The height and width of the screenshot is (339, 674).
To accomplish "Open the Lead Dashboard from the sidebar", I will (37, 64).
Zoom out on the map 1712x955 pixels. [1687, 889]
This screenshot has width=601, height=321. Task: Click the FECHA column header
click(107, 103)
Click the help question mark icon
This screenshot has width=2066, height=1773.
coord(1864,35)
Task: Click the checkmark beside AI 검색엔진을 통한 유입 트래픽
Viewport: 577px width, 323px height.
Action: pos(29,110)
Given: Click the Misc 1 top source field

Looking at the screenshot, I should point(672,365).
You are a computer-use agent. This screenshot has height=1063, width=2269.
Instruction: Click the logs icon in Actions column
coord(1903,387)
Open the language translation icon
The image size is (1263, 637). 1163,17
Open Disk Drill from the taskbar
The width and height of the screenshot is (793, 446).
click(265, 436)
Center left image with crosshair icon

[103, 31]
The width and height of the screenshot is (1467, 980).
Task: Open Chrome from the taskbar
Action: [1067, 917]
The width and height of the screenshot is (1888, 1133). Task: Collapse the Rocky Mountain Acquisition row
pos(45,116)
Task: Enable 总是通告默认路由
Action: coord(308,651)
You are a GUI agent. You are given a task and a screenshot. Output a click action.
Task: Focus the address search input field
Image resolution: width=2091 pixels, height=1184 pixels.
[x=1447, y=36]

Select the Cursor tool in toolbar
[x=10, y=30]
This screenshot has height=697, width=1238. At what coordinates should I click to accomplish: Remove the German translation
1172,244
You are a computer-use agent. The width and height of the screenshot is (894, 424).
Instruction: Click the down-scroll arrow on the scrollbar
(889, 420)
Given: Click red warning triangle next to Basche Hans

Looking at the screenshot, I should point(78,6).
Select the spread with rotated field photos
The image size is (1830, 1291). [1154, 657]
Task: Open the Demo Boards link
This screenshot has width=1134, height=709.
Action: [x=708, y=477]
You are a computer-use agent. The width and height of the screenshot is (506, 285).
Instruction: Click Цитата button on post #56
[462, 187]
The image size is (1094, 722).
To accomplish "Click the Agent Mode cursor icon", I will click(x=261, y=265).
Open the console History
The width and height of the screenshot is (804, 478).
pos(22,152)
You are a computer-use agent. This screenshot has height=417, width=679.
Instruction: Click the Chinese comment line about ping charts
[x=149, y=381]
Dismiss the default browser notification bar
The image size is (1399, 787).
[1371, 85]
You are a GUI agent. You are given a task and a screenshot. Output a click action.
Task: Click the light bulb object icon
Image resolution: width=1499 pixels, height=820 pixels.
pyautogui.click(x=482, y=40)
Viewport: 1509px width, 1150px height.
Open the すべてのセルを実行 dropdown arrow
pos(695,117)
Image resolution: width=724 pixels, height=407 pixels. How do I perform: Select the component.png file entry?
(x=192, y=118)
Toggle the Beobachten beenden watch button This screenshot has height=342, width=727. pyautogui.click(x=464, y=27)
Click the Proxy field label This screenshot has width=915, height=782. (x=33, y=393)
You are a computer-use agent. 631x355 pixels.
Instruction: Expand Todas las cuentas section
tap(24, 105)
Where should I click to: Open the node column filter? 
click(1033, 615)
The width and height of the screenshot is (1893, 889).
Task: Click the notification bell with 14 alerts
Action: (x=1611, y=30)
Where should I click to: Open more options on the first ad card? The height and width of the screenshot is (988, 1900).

> Task directions: Exactly the lines from the one containing "Instruction: Expand Todas las cuentas section" to the last line of the entries above must be duplicated, with both of those lines included and nothing more.

> Answer for the task:
Instruction: Expand Todas las cuentas section
tap(24, 105)
Where should I click to: Open the node column filter? 
click(1033, 615)
The width and height of the screenshot is (1893, 889).
Task: Click the notification bell with 14 alerts
Action: (x=1611, y=30)
Where should I click to: Open more options on the first ad card? The height and width of the screenshot is (988, 1900).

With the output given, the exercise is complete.